Extract from the entries below, exactly as given, only the lines from the line containing "Privacy Policy (275, 2243)" to the line containing "I Found New", both lines included.

[Opening AVAILABLE DATA section]

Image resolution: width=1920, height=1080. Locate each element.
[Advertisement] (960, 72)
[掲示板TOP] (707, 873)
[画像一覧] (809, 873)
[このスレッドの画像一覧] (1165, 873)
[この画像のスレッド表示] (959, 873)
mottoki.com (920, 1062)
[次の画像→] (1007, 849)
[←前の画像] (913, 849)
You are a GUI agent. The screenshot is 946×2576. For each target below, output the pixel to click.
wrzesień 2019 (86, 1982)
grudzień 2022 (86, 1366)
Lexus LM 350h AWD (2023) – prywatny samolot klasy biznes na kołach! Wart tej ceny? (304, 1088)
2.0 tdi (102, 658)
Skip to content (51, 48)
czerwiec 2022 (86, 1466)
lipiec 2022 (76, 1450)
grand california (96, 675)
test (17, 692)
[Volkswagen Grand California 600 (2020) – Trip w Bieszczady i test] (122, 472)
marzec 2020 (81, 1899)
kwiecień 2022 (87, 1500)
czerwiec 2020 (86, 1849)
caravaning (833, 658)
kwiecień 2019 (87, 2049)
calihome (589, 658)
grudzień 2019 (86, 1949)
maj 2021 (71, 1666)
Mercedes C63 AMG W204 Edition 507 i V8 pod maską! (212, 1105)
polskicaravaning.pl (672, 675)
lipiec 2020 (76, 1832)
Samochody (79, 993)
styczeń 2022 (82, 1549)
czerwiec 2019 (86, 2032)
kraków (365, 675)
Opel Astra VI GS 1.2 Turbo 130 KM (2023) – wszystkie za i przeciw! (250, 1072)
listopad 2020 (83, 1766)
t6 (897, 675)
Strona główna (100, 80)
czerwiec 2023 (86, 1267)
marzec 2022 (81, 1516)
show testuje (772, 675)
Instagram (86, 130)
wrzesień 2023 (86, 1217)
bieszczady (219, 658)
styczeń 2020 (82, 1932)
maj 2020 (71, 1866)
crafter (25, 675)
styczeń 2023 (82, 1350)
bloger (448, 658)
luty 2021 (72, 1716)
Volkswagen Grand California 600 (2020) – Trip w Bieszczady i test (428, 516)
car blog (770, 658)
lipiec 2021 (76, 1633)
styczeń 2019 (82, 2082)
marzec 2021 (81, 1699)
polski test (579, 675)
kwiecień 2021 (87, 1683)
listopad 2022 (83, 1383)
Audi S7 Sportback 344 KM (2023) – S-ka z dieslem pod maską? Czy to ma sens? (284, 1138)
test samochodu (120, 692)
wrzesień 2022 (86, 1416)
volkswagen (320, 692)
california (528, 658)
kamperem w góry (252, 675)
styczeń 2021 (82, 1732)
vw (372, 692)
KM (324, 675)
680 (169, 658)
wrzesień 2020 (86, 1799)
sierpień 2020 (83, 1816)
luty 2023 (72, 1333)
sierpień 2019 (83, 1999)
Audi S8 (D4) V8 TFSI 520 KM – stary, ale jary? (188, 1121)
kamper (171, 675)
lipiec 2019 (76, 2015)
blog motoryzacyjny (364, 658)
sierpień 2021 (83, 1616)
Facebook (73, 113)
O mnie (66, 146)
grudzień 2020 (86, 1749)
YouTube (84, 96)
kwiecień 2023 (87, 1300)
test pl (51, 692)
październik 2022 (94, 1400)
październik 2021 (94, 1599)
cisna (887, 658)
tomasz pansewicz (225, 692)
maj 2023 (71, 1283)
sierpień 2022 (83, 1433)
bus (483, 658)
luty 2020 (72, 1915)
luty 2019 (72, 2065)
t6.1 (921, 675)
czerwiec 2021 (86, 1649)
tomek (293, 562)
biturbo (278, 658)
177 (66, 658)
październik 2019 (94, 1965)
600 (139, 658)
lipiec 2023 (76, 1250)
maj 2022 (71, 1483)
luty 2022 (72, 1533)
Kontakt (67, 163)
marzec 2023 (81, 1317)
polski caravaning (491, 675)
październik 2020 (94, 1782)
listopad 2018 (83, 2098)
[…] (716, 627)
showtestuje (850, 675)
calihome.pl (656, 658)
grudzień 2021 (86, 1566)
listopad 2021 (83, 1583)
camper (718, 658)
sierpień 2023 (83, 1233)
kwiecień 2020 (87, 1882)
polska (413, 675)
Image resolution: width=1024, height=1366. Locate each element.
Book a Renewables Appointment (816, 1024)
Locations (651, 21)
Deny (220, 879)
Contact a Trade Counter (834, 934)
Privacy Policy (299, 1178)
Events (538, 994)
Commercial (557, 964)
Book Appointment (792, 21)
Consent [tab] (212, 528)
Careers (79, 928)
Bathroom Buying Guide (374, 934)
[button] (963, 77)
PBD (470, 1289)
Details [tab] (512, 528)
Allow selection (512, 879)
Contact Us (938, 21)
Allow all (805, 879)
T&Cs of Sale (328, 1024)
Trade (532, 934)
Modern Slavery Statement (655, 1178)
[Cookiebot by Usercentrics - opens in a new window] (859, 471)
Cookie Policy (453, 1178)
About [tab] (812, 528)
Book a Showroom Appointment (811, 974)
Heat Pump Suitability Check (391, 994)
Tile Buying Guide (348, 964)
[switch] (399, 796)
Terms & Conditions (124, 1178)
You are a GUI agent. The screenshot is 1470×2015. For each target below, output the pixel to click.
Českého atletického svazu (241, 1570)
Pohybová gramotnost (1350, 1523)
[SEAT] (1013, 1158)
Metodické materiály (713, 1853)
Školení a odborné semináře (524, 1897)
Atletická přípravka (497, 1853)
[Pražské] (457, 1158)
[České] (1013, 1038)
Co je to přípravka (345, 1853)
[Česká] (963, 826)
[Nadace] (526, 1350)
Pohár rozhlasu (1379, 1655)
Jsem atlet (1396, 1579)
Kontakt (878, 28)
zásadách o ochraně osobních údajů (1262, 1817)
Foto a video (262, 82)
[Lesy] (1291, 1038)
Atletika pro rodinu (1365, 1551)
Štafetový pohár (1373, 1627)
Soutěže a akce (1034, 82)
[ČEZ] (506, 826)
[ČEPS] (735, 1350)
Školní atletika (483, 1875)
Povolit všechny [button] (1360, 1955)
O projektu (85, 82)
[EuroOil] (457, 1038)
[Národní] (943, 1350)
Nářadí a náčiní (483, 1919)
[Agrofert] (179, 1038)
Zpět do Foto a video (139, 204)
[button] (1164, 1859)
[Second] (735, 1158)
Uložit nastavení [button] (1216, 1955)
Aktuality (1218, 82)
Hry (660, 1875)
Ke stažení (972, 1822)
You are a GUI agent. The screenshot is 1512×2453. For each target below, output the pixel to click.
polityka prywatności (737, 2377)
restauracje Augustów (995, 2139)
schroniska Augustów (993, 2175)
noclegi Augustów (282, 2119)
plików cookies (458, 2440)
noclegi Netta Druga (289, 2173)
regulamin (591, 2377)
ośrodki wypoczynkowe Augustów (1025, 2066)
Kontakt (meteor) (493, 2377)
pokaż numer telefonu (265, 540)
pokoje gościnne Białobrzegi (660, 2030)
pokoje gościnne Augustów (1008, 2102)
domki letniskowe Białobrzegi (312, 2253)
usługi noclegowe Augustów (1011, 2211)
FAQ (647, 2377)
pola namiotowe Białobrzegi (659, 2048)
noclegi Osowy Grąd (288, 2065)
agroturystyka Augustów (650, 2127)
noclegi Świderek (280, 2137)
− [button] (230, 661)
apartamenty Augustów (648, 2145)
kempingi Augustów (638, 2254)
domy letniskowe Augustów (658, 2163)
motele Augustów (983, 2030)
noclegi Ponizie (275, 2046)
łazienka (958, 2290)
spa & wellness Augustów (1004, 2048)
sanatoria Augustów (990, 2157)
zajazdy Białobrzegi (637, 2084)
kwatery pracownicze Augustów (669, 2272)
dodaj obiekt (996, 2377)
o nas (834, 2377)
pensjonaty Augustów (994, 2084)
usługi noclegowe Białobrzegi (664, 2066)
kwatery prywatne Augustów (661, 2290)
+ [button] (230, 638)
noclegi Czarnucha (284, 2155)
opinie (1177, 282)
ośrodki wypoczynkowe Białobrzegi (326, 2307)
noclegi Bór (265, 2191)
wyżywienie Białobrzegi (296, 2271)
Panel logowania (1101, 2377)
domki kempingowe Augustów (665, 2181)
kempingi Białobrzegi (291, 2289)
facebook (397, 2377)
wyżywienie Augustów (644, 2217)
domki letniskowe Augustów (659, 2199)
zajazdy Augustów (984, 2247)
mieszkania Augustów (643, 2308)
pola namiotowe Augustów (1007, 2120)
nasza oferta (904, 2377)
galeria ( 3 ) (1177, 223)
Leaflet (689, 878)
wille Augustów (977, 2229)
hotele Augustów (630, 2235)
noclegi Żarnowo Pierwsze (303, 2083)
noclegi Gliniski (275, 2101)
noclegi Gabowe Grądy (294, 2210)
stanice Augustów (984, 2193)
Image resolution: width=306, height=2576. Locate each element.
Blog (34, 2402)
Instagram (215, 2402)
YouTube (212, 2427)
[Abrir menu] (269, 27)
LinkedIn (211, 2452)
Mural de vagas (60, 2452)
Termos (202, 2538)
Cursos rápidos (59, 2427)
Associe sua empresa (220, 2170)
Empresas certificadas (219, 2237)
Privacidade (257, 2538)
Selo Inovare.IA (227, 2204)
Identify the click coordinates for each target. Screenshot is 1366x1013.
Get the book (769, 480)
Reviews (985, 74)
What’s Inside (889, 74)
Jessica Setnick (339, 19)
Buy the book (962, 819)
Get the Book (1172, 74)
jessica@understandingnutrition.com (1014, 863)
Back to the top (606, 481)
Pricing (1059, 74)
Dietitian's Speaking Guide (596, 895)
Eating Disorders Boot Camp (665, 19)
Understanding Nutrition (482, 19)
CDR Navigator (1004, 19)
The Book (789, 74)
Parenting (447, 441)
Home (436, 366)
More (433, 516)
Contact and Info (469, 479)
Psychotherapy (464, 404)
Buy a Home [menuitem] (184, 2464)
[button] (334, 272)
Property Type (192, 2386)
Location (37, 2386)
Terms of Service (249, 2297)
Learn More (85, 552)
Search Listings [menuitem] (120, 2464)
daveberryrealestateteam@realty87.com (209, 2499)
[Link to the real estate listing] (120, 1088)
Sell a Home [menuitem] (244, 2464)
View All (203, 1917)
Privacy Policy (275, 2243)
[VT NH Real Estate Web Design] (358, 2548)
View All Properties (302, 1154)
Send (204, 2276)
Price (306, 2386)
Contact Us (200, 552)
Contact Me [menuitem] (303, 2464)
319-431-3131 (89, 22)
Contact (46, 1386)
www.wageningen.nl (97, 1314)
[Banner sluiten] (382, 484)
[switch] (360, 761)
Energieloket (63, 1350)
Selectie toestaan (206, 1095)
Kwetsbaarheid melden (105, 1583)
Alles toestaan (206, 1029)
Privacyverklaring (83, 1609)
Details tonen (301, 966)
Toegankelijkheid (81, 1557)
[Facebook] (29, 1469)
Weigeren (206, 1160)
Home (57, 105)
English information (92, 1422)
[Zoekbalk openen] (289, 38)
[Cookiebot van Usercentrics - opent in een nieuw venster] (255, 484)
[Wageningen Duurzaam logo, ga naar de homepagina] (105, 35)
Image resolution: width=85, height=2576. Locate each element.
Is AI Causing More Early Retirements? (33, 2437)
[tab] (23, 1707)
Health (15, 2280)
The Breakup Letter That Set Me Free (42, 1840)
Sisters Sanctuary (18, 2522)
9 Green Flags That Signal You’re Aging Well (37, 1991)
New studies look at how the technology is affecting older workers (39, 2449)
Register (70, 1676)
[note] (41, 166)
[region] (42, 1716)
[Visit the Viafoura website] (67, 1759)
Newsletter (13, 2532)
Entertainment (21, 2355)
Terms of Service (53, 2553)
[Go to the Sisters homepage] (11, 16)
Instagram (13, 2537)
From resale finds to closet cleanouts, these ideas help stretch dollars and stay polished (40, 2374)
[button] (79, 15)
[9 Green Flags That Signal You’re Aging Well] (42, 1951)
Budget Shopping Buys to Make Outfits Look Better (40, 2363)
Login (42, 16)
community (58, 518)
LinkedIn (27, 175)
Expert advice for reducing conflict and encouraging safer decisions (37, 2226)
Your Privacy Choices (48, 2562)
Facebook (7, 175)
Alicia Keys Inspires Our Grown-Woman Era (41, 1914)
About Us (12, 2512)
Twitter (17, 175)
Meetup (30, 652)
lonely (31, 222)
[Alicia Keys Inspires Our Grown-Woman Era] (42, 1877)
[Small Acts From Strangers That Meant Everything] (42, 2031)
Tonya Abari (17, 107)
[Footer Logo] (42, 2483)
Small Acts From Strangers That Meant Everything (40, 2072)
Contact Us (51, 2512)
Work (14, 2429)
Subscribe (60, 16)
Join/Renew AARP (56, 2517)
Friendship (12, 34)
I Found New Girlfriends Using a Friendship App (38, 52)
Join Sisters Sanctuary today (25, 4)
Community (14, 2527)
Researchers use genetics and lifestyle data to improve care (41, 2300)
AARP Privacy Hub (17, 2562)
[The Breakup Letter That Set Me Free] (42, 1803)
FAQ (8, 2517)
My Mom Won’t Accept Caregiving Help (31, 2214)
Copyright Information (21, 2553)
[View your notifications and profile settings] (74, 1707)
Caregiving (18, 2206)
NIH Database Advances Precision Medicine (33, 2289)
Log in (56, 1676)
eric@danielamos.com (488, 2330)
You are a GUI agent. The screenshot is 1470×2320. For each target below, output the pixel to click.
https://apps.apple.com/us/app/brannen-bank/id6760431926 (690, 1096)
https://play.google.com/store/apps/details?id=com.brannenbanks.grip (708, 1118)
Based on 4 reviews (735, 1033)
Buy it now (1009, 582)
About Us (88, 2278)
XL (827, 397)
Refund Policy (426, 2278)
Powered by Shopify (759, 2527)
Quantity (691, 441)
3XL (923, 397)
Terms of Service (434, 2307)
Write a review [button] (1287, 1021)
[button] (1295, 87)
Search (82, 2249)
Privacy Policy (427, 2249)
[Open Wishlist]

[Closing AVAILABLE DATA section]

> **RESPONSE FOR THIS EXERCISE**
Privacy Policy (275, 2243)
[VT NH Real Estate Web Design] (358, 2548)
View All Properties (302, 1154)
Send (204, 2276)
Price (306, 2386)
Contact Us (200, 552)
Contact Me [menuitem] (303, 2464)
319-431-3131 (89, 22)
Contact (46, 1386)
www.wageningen.nl (97, 1314)
[Banner sluiten] (382, 484)
[switch] (360, 761)
Energieloket (63, 1350)
Selectie toestaan (206, 1095)
Kwetsbaarheid melden (105, 1583)
Alles toestaan (206, 1029)
Privacyverklaring (83, 1609)
Details tonen (301, 966)
Toegankelijkheid (81, 1557)
[Facebook] (29, 1469)
Weigeren (206, 1160)
Home (57, 105)
English information (92, 1422)
[Zoekbalk openen] (289, 38)
[Cookiebot van Usercentrics - opent in een nieuw venster] (255, 484)
[Wageningen Duurzaam logo, ga naar de homepagina] (105, 35)
Image resolution: width=85, height=2576. Locate each element.
Is AI Causing More Early Retirements? (33, 2437)
[tab] (23, 1707)
Health (15, 2280)
The Breakup Letter That Set Me Free (42, 1840)
Sisters Sanctuary (18, 2522)
9 Green Flags That Signal You’re Aging Well (37, 1991)
New studies look at how the technology is affecting older workers (39, 2449)
Register (70, 1676)
[note] (41, 166)
[region] (42, 1716)
[Visit the Viafoura website] (67, 1759)
Newsletter (13, 2532)
Entertainment (21, 2355)
Terms of Service (53, 2553)
[Go to the Sisters homepage] (11, 16)
Instagram (13, 2537)
From resale finds to closet cleanouts, these ideas help stretch dollars and stay polished (40, 2374)
[button] (79, 15)
[9 Green Flags That Signal You’re Aging Well] (42, 1951)
Budget Shopping Buys to Make Outfits Look Better (40, 2363)
Login (42, 16)
community (58, 518)
LinkedIn (27, 175)
Expert advice for reducing conflict and encouraging safer decisions (37, 2226)
Your Privacy Choices (48, 2562)
Facebook (7, 175)
Alicia Keys Inspires Our Grown-Woman Era (41, 1914)
About Us (12, 2512)
Twitter (17, 175)
Meetup (30, 652)
lonely (31, 222)
[Alicia Keys Inspires Our Grown-Woman Era] (42, 1877)
[Small Acts From Strangers That Meant Everything] (42, 2031)
Tonya Abari (17, 107)
[Footer Logo] (42, 2483)
Small Acts From Strangers That Meant Everything (40, 2072)
Contact Us (51, 2512)
Work (14, 2429)
Subscribe (60, 16)
Join/Renew AARP (56, 2517)
Friendship (12, 34)
I Found New Girlfriends Using a Friendship App (38, 52)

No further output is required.